▶ **WHAT THIS TASK INVOLVES**
Copy out word for word everything in the passage on Fr. Seraphim's talk, from "We will examine" down to "and save others.".

▶ **TEXT SHOWN**
The theme of Fr. Seraphim’s talk is the basic message that he reiterated throughout the latter part of his life: that the faith of Orthodox Christians must be living, warm and deep within the heart, rather than cold, hard and external. He realized the importance of this idea through his long and arduous years as a missionary, which gave him a penetrating awareness of the needs of contemporary Orthodox Christians and dangers they face.
Faith and Reason
The writings of the Russian philosopher Ivan Kireyevsky contain some basic ideas which are very apropos for us today. The usual argument between faith and reason, he wrote, is not correct. Reason is such a thing that it must be raised up to a higher level, and this is what the Orthodox Church tries to give. By itself, reason does not offer any more than an understanding of this two-dimensional, corporeal realm, with which most of the critics and scholars of the West are occupying themselves. There is something, however, above this. According to Western thinking, if you go "above" this, you usually have to deny reason and "jump into the dark." In Orthodoxy this is not so, for the reason itself is so exposed to Truth that it begins to be elevated above itself.
We will examine how this point relates to contemporary Orthodox Christians, and especially to missionary-minded converts.
There is much discussion in the Orthodox world about the need for people in the West to be converted, for more services in English, for overcoming ethnicism in the Church. This positive missionary fervor is a very good sign (except, of course, when negative comments are made). In fact, as Archimandrite Constantine (of Jordanville) often said, the best time for missionary activity is right now, because the less Christian America becomes, the more the Orthodox mission increases. Our positive missionary fervor, however, must be guided by an awareness of the times in which we live, so that we will know how to save our souls and save others.

▶ **INFORMATION SUPPLIED**

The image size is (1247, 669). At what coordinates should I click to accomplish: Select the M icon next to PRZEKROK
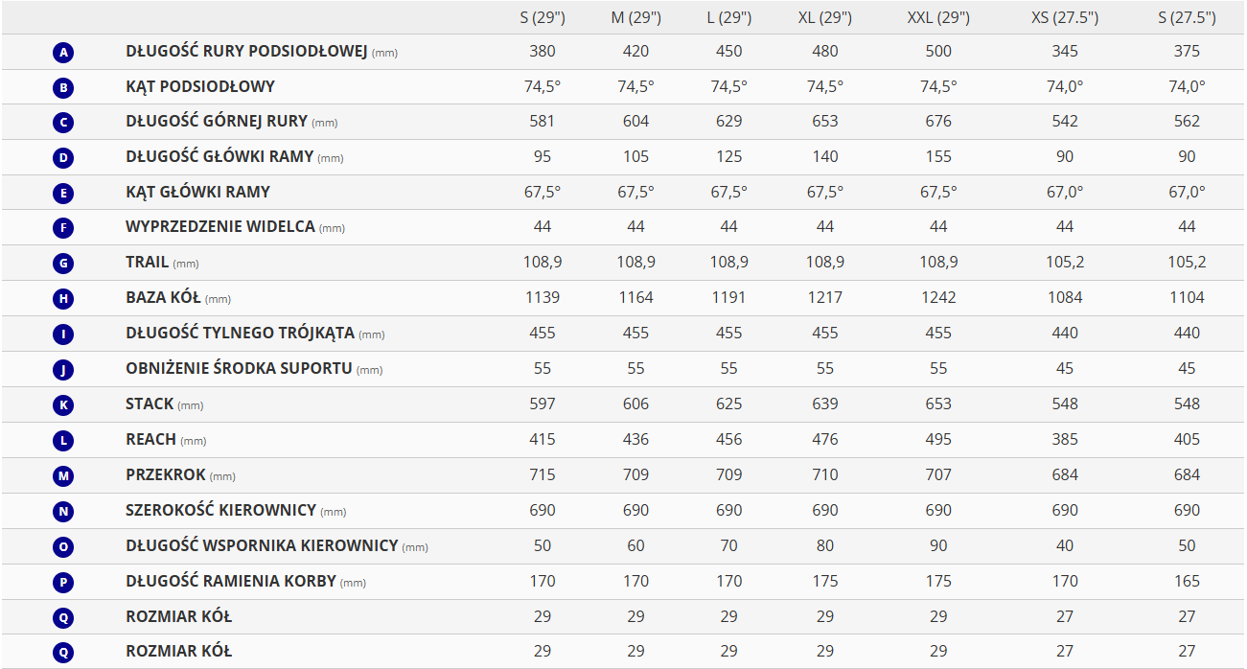coord(63,476)
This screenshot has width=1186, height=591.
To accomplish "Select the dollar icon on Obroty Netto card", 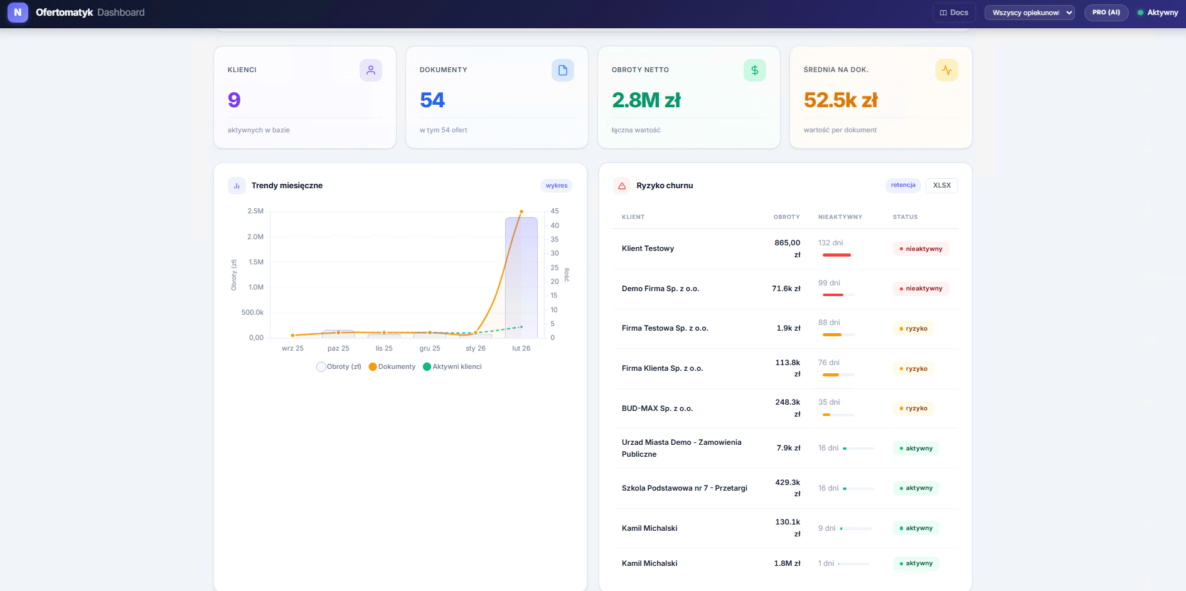I will click(x=755, y=70).
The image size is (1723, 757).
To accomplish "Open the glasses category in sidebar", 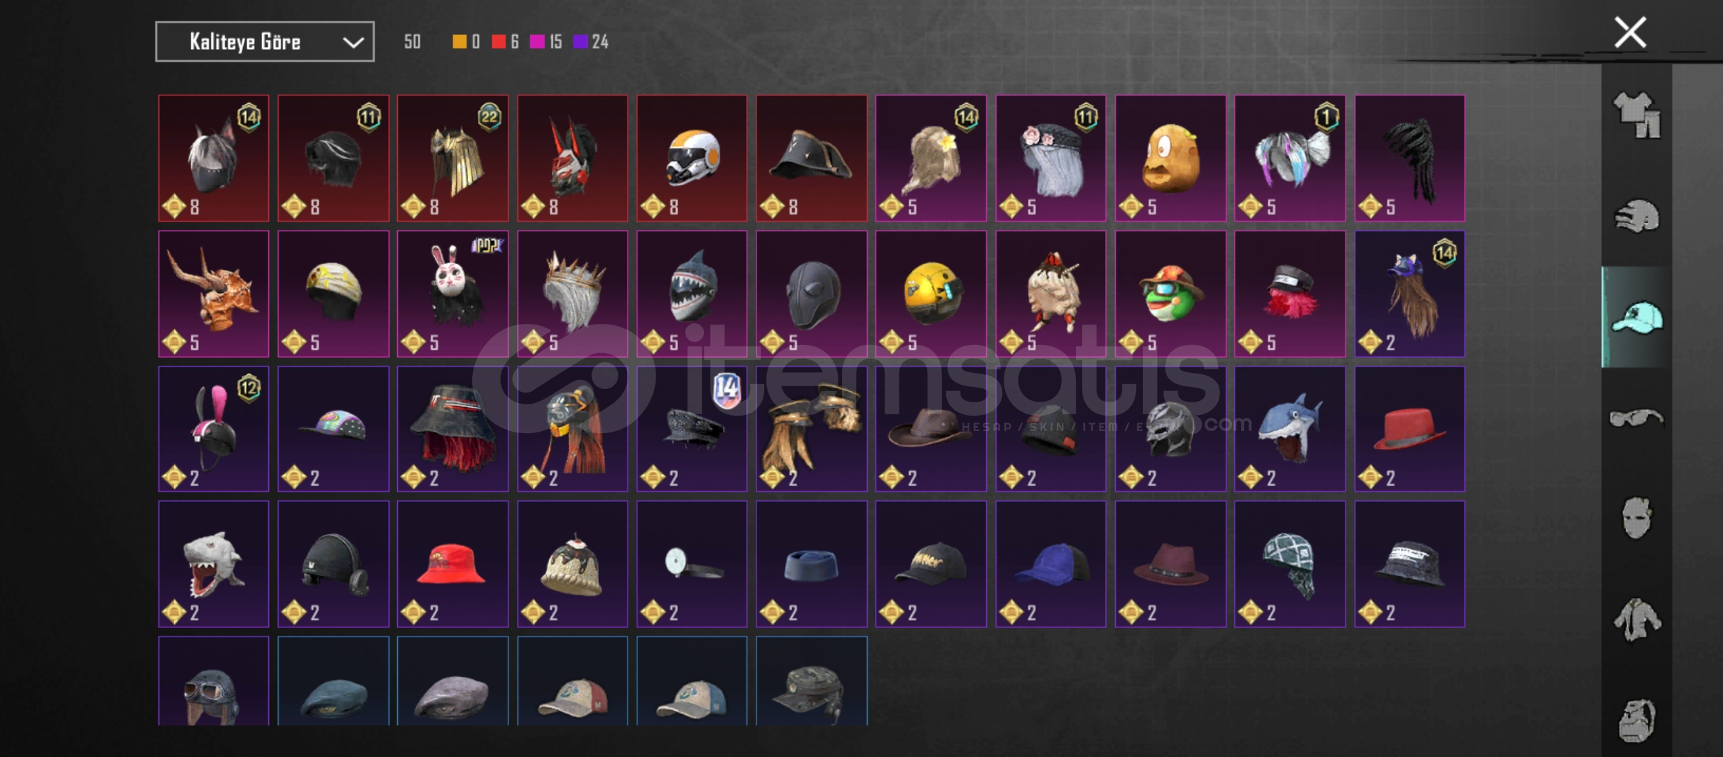I will click(x=1637, y=418).
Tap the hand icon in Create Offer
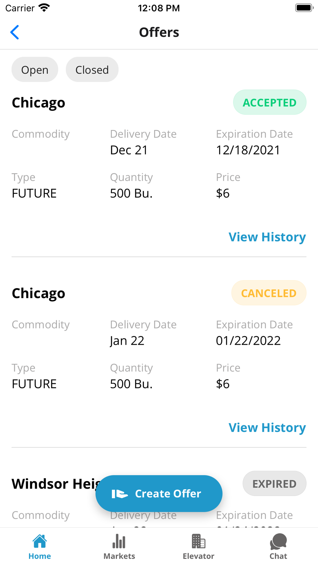 tap(120, 494)
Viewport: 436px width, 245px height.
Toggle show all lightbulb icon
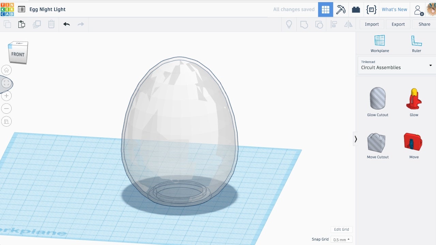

▶ **EXERCISE OUTPUT**
We will examine how this point relates to contemporary Orthodox Christians, and especially to missionary-minded converts.
There is much discussion in the Orthodox world about the need for people in the West to be converted, for more services in English, for overcoming ethnicism in the Church. This positive missionary fervor is a very good sign (except, of course, when negative comments are made). In fact, as Archimandrite Constantine (of Jordanville) often said, the best time for missionary activity is right now, because the less Christian America becomes, the more the Orthodox mission increases. Our positive missionary fervor, however, must be guided by an awareness of the times in which we live, so that we will know how to save our souls and save others.